The lawyers rebutted arguments by Vensure lawyers that the $4.7 million Mesa, Ariz., credit union was planning to supplement the millions of dollars in income from its gambling business with loans, deposits and other traditional credit union activities, saying credit union officials had made those promises many times before but had never carried through.

But the most damning evidence submitted by the NCUA lawyers were statements made by U.S. Judge Rosemary Collyer in the final moments of a May 11 show cause hearing, when the judge questioned whether the credit union can support its claim that NCUA’s April 15 conservatorship was arbitrary and capricious and thus, illegal. NCUA seized the credit union hours after the Justice Department indicted 11 international gambling figures and froze $3 billion of their accounts in three dozen financial institutions, including $2 million held by Trinity Global Commerce in Vensure, which was used to process poker bets at the two biggest online gambling sites, PokerStars.com and FullTiltPoker.com.
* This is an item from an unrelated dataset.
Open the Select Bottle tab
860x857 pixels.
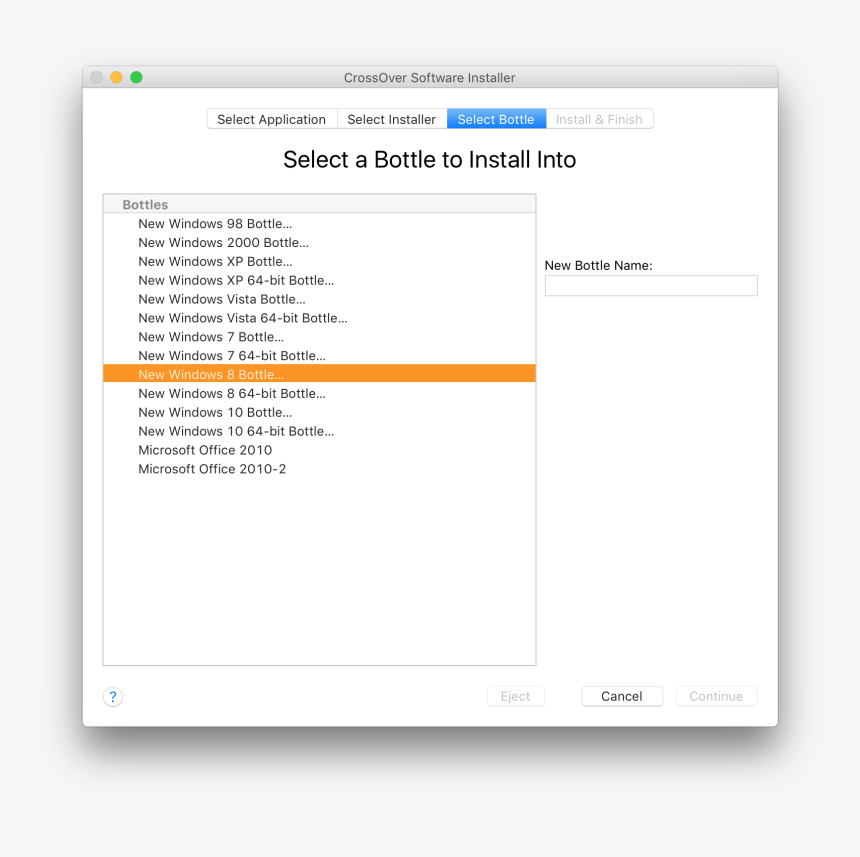496,118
At the hearing Judge Collyer said she believes NCUA gave the credit union ample notice of its concerns surrounding the gambling business and lack of a traditional credit union loan plan.

The judge said Vensure did not take precautions for the possibility of losing access to its main account. “I have to find [Vensure] did not read the tea leaves,” said the judge. “It didn’t take action, and then left itself terribly at risk if something should happen to its access to Trinity’s funds, which indeed happened.”

“It didn’t happen because of NCUA,” said Judge Collyer. “It happened because of criminal enforcement of investigation.”

“The business collapsed in a heartbeat,” said Judge Collyer. “Since there were inevitably and always empty returns as I’ve labeled them, meaning money handling that came back with insufficient funds, Vensure was left with the obligation to pay up on those and no access to Trinity monies, exactly the risk foreseen by NCUA and not previously experienced by Vensure.”

“I cannot find that NCUA on this record acted arbitrarily and capriciously or irrationally or unlawfully in putting this credit union into conservatorship,” the judge said at the hearing.

Despite her position, the judge gave both sides a final opportunity to state their cases in written briefs. A ruling in the case is expected as early as this week.